Quant au savant, il semblait comme rivé à son banc, une main sur le plateau horizontal de son instrument, et le terrible froid, qui figeait toutes les volontés, rendait plus tragiques les attitudes et les tentatives de mouvements, car, au lieu de s’agiter, comme ils l’eussent fait dans une température leur laissant la liberté de leurs membres, tous les passagers semblaient frappés d’un commencement de paralysie.

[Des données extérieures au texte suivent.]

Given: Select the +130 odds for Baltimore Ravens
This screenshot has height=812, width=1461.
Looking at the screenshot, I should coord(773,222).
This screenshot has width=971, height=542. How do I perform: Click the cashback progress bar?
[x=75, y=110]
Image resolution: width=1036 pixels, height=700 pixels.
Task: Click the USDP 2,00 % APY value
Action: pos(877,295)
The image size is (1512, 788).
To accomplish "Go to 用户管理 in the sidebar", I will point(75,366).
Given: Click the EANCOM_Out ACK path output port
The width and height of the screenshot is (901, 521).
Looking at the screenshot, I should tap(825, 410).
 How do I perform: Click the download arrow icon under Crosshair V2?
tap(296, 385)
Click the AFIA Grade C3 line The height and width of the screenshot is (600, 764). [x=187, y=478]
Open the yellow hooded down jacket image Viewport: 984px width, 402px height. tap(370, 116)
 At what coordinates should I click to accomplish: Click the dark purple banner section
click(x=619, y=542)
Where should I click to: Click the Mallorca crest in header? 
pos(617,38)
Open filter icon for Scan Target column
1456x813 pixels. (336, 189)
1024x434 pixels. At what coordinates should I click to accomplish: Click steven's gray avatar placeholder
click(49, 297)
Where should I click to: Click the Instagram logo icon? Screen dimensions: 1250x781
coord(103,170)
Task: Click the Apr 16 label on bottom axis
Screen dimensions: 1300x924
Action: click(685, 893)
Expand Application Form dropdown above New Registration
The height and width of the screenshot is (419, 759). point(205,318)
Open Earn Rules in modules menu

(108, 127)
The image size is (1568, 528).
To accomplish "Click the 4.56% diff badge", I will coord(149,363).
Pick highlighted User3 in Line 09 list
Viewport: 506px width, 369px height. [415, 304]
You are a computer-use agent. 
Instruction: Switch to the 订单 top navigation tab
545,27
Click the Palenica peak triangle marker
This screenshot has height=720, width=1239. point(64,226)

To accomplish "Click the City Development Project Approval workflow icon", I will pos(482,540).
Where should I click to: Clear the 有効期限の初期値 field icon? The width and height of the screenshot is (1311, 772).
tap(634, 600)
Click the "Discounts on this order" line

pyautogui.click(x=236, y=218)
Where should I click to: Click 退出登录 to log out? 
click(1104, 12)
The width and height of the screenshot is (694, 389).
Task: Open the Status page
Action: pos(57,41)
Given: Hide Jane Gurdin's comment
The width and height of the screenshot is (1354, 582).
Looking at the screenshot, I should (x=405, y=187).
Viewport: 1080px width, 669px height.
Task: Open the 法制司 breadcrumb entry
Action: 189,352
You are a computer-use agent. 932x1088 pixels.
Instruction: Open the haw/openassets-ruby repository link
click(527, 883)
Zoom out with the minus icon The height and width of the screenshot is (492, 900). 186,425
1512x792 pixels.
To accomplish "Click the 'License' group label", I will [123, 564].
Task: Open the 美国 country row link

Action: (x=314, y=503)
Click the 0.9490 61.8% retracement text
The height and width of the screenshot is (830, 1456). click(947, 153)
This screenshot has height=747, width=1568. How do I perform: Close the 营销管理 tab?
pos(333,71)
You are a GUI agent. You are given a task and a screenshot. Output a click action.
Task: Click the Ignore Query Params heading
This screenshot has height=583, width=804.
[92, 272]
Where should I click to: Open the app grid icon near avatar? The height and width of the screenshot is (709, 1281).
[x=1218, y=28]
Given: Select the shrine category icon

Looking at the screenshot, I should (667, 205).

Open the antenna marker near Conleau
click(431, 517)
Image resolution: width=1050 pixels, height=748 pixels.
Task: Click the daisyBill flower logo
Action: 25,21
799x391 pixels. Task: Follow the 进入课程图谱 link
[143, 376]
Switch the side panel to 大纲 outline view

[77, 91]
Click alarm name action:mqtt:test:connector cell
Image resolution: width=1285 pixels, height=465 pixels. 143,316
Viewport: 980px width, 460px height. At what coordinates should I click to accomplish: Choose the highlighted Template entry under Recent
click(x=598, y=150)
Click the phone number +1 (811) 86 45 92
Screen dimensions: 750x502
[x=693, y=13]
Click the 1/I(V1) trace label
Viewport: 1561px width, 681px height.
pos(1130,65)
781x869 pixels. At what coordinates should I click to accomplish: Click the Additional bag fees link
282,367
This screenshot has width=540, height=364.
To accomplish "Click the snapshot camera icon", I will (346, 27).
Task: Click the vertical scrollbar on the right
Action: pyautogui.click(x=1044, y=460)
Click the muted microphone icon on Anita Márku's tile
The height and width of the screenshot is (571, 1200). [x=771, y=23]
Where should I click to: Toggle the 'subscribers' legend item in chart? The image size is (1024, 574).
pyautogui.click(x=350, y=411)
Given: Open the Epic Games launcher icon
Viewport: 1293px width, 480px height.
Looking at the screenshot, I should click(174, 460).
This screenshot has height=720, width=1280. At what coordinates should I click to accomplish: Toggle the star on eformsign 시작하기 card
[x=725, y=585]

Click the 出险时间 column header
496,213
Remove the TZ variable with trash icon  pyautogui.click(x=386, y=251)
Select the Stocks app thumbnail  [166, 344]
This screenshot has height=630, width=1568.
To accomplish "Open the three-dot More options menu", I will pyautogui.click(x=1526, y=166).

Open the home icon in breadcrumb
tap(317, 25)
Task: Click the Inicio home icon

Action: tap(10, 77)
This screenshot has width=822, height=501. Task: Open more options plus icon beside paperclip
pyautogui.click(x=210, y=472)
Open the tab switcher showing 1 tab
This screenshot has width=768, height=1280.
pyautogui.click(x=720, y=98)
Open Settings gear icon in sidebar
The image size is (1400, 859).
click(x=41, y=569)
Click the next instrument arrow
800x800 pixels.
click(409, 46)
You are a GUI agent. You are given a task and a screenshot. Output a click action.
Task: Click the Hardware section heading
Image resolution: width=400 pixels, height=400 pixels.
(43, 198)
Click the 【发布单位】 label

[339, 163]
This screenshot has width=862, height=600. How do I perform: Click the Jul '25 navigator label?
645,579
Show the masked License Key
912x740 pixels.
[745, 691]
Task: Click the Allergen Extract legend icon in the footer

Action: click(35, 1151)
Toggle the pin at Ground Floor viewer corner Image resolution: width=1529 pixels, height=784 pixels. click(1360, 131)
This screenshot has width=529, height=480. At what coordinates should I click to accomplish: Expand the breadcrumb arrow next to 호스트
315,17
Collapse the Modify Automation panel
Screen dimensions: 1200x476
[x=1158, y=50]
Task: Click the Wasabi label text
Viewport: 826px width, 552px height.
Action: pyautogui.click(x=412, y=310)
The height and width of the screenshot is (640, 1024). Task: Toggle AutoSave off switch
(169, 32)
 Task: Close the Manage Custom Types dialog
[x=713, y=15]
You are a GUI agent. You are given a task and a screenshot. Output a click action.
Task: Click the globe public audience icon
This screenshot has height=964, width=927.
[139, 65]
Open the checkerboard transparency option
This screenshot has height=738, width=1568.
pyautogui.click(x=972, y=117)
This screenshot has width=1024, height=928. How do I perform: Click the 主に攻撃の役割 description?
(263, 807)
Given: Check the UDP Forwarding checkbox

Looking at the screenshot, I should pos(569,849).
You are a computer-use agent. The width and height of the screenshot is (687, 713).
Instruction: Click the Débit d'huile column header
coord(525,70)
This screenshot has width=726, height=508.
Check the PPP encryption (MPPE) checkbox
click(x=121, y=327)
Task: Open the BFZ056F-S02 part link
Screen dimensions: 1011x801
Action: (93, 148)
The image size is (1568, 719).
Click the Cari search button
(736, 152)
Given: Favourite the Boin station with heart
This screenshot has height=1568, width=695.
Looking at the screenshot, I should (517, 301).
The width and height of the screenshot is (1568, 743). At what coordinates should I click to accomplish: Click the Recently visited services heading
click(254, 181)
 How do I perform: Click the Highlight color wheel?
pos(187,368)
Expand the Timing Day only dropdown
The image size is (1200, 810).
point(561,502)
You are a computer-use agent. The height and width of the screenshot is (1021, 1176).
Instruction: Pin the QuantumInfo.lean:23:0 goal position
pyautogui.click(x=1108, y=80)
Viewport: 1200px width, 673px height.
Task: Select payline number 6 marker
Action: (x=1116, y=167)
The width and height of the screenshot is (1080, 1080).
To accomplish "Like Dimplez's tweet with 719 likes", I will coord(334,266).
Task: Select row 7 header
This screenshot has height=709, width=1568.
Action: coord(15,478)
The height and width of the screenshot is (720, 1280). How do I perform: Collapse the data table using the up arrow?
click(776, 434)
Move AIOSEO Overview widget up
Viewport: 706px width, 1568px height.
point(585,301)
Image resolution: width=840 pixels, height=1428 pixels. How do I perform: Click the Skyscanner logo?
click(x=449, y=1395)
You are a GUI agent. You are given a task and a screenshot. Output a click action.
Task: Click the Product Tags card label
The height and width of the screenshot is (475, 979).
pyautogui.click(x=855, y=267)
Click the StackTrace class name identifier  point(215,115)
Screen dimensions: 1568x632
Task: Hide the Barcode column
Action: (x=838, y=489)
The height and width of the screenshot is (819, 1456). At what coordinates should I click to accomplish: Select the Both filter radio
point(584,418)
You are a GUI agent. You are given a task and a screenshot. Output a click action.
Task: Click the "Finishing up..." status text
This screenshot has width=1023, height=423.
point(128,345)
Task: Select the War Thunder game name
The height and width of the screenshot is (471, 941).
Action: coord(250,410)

— 1.000 mètres !… Nous tombons !…

L’officier du génie répète les deux mots fatidiques d’une voix blanche, les oreilles tendues vers ce grondement qui vient d’en haut et que le bruit du moteur n’empêche pas de discerner, car c’est un bruit très particulier, et à cette heure, c’est le soupir d’agonie de l’aérostat.

Déjà, l’air venant d’en bas se fait sentir.

D’ailleurs, le baromètre est là qui parle ; son aiguille sautille de 750 à 700… Tout à l’heure on était à 1.900 !…

Dans ces instants tragiques, dont la durée échappe à l’entendement, le Patrie a baissé de 1.000 mètres, et, suivant les lois d’accélération de la pesanteur, il descend toujours plus vite…

Christiane, silencieuse, est venue se serrer contre son fiancé.